De toute évidence, Me Pfefferle et d’autres avocats de la défense qui ont témoigné à l’appui de la récusation péremptoire ne la considèrent pas comme discriminatoire. Ce n’est même pas ce que le gouvernement soutient, selon moi. Ces avocats de la défense ont plutôt indiqué ouvertement qu’ils l’utilisent dans le but d’aider leurs clients à obtenir un jury composé de leurs pairs.

Honorables sénateurs, en éliminant la récusation péremptoire, nous courons le risque de nuire aux personnes mêmes que le projet de loi vise à aider. À tout le moins, il faut étudier la question davantage.

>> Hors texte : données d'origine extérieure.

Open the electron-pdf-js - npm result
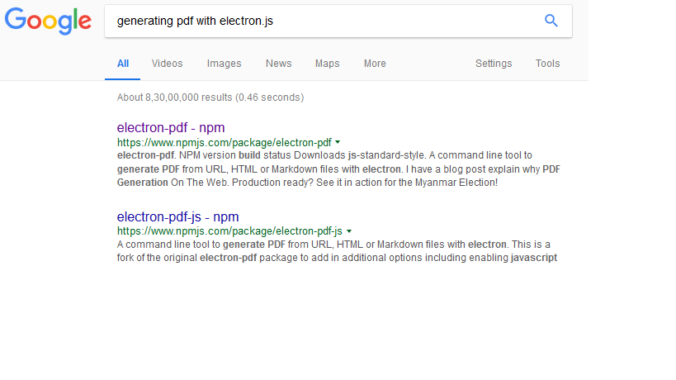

Les modifications que le projet de loi C-75 propose au processus de sélection des jurys ont été présentées 48 jours après un verdict qui a suscité beaucoup d’émotivité, c’est-à-dire l’acquittement de Gerald Stanley, en Saskatchewan. Le temps n’a pas permis de mener des consultations appropriées sur les conséquences importantes qu’aurait l’abolition de la récusation péremptoire sur le système de justice.

Nous ne devrions pas changer le processus de sélection des jurés avant d’avoir étudié adéquatement la question de la récusation péremptoire et mis en place une solution de rechange afin d’atténuer les répercussions possibles.

L’Association du Barreau canadien est d’accord. Son mémoire dit ceci :

Le projet de loi C-75 a été déposé moins de deux mois après le verdict dans l’affaire Stanley. Certaines modifications au processus de sélection du jury, y compris l’abolition des récusations péremptoires, semblent insuffisamment étudiées. Si une réforme législative est nécessaire, elle devrait être fondée sur des données empiriques produites par un examen exhaustif du système de jury. La section de l’ABC recommande au gouvernement d’effectuer des études supplémentaires avant d’apporter d’importantes modifications législatives au processus de sélection du jury.

Honorables sénateurs, selon des avocats qui, lors de procès devant jury, représentent fréquemment des accusés de communautés autochtones ou d’autres communautés racialisées au pays, la récusation péremptoire peut aider leurs clients appartenant à ces communautés. Si on abolit la récusation péremptoire, comme le propose le projet de loi C-75, cela pourrait avoir des conséquences imprévues pour le système de justice pénale canadien et des conséquences négatives pour les Canadiens les plus vulnérables, que ce projet de loi est censé aider.

Pour ces raisons importantes et convaincantes, je vous demande, chers collègues, d’y réfléchir attentivement et de vous joindre à moi pour supprimer les articles 269 et 270 du projet de loi C-75. Si mon amendement est adopté, le processus actuel de récusation péremptoire sera maintenu en place. Si nous voulons réexaminer cette question plus tard, faisons-le comme il faut, au terme d’une étude minutieuse et approfondie.